Педро печально качал головою, не слыша корявых слов. Кевин с усилием глотнул. Все, что ниже кадыка, казалось застывшим, будто примороженным. С того момента когда Педро окликнул его, Кевин так и держал в руке шпатель.
Острее всего Кевин сейчас чувствовал, как добр Педро; это чуть не заставило его завыть. Кевин сидел, упершись взглядом в землю, и ощущал чужую руку на своем плече.
Они помолчали немного вместе; затем Педро поднял велосипед и уехал, а Кевин стал посреди двора, оглядываясь кругом. Сегодня он тут один. Лучше это или хуже? Трудно сказать. Четверть часа назад он стал еще более одиноким.
Кевин снова забрался на крышу и вернулся к затыканию щелей. Шпатель. Кевин уселся на коньке, разглядывая инструмент и вспоминая.
Когда Кевин был маленьким мальчишкой, они с Томом пошли в поход. Двинулись на рассвете; птицы еще спали, сидя на ветках. Путешественники долго продирались по кустам – Том объявил это «походом по звериным тропам» – и вконец заплутали. Тогда Кевин и спросил:
– А это взаправдашняя тропа зверей, деда?
Семилетний мальчуган и его дед хохотали как сумасшедшие. А потом Кевин споткнулся и больно проехал коленками по земле. Он уже собирался зареветь, когда Том подхватил его и воскликнул:
– Это не просто великий подвиг! Это редчайшая возможность!

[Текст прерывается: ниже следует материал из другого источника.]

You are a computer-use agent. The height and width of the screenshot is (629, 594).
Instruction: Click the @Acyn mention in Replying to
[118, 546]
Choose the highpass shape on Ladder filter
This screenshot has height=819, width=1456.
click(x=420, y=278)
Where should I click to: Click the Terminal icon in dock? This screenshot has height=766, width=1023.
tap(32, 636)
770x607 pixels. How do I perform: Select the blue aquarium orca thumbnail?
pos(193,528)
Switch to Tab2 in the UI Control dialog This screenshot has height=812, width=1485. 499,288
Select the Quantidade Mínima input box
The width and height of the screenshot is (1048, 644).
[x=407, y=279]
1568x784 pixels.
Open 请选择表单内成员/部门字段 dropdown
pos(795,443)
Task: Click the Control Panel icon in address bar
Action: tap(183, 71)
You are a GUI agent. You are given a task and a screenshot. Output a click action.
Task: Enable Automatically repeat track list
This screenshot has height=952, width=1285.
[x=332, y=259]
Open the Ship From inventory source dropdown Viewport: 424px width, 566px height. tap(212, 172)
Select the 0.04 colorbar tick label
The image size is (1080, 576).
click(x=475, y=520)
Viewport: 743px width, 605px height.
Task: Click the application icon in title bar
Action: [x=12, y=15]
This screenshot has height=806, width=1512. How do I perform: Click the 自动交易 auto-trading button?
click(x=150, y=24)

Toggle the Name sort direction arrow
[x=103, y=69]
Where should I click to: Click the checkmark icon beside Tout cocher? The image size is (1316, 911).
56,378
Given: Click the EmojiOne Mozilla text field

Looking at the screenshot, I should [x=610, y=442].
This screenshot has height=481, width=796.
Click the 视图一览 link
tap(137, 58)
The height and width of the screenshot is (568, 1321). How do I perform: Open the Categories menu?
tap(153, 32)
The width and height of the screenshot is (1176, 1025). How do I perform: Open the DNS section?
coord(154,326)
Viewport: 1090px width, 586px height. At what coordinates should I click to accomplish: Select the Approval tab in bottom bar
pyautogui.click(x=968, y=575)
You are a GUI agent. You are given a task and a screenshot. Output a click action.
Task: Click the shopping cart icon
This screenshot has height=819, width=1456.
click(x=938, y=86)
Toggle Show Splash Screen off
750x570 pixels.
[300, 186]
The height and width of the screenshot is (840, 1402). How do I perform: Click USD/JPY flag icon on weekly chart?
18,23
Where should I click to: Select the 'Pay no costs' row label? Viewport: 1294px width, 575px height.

Том закатал свои брюки и показал шрамы на обоих коленях; затем вынул из ножен свой швейцарский армейский нож и коснулся острием каждой ссадины – на своих коленках и на коленках Кевина, а потом слизнул кровь с голеней мальчугана – вот что особенно потрясло – и сплюнул на четыре стороны света, бормоча тарабарские слова старинной индейской клятвы крови.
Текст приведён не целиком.